Tuesday, April 26, 2011
India Arrests Two Found In Possession of Smuggled Zimbabwean Diamonds
Reports from India said its Revenue Intelligence Directorate arrested Zohra Desai, 53, and Prema Desai, 49, both Indian nationals, with a 9.72 kilogram or 48,663 carat consignment of rough diamonds valued at some $2 million
Indian authorities are reported to have arrested two men for smuggling $2 million worth of diamonds from Zimbabwe's Marange field into the city of Surat last week.
Reports from India said its Revenue Intelligence Directorate arrested Zohra Desai, 53, and Prema Desai, 49, both Indian nationals, with a 9.72 kilogram or 48,663 carat consignment of rough diamonds valued at some $2 million.
The two failed to produce the required Kimberly Process certificate for the rough stones, the directorate said. The two are alleged to have smuggled the diamonds from Zimbabwe through Kenya to Mumbai and were caught trying to sell the stones in Surat.
Surat, a world diamond trading and cutting center, was the scene of a similar arrest in 2008 when Robai Hussain and Yusuf Ossely were apprehended with $1 million worth of smuggled Marange diamonds. The two were sentenced to four years in prison.
The arrests in Surat come amid growing tension within the Kimberly Process over the process that should be required for the export sale of Marange diamonds.
Kimberley Process Chairman Mathieu Yamba of the Democratic Republic of the Congo declared last month that Zimbabwe was free to sell its stones. But Western members of the watchdog group objected. An agreement on the matter is under consideration.
Zimbabwean Deputy Mines Minister Gift Chimanikire said preventing smuggling remains a top priority - but added that there are vasts tracts of unprotected diamond fields.

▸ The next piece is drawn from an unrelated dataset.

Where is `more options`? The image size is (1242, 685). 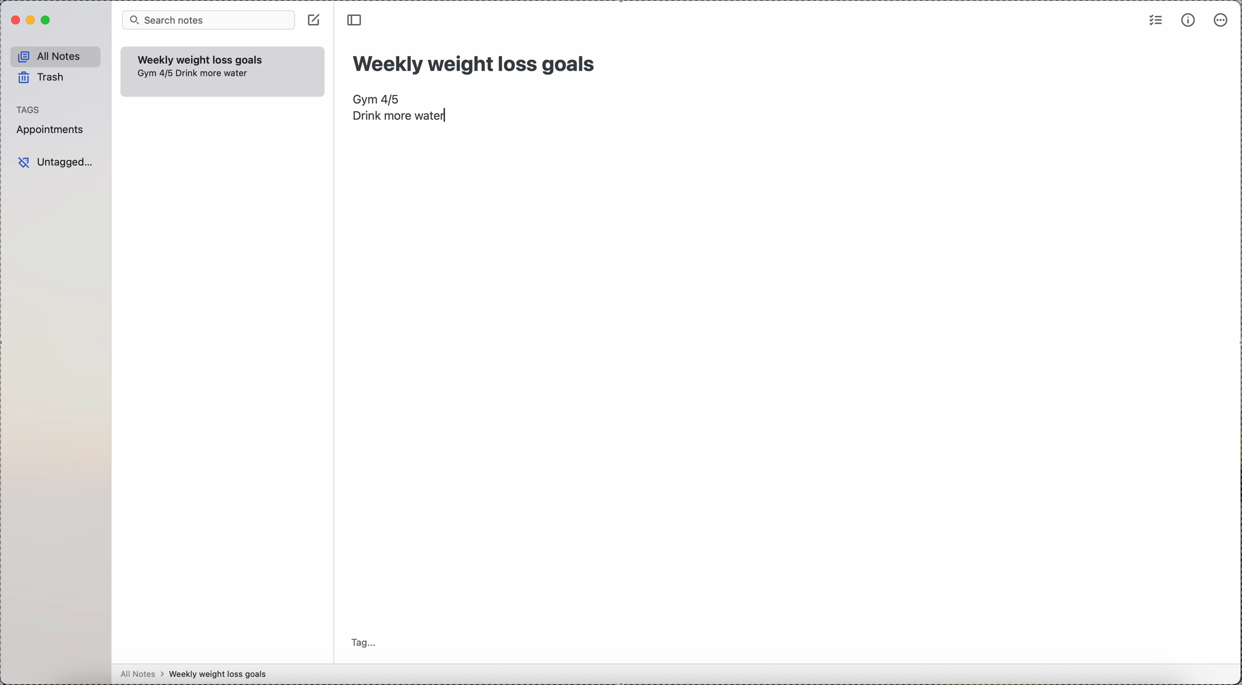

"People are digging illegally in those areas although law enforcement agencies are trying to patrol [them]," Chimanikire said. Chimanikire added that Zimbabwe is trying to phase out military control of the Marange field to meet Kimberly Process requirements.
"In those areas where we are operating, the private security firms are in charge," Chimanikire says, referring to an area mined by five companies from China, South Africa and the United Arab Emirates. "Outside the designated area, we still have problems.”
Chimanikire suggests that the diamonds confiscated in Surat may not have been smuggled out of Marange recently but could be part of a stockpile amassed by a group of diamond-extraction workers fired last year or even before 2006.
But Executive Director Farai Maguwu of the Center for Research and Development in Mutare, near the Marange field, said arrests in Surat come as no surprise.
He said a lack of political will is largely responsible for smuggling of diamonds which he says must be coming from the protected zones due to the quantities involved.
"One can tell that these diamonds are not coming from small scale miners," Maguwu said. "They are coming from companies which are licensed to mine these diamonds."
Maguwu, a prominent critic of the government's Marange development policies, said the volume of diamonds seized also suggests complicity on the part of officials.
"When you look at the security systems at Air Zimbabwe it shows there must be...high-ranking officials who facilitated the smuggling of these diamonds out of the country."
Maguwu called for stronger Zimbabwean institutions to help the government protect the diamond mines, which he says should be generating revenue for the country.
"There are some senior government officials who may be doing their best, but as long as we do not have institutions that can guarantee transparency and accountability, those efforts will come to nothing," Maguwu said.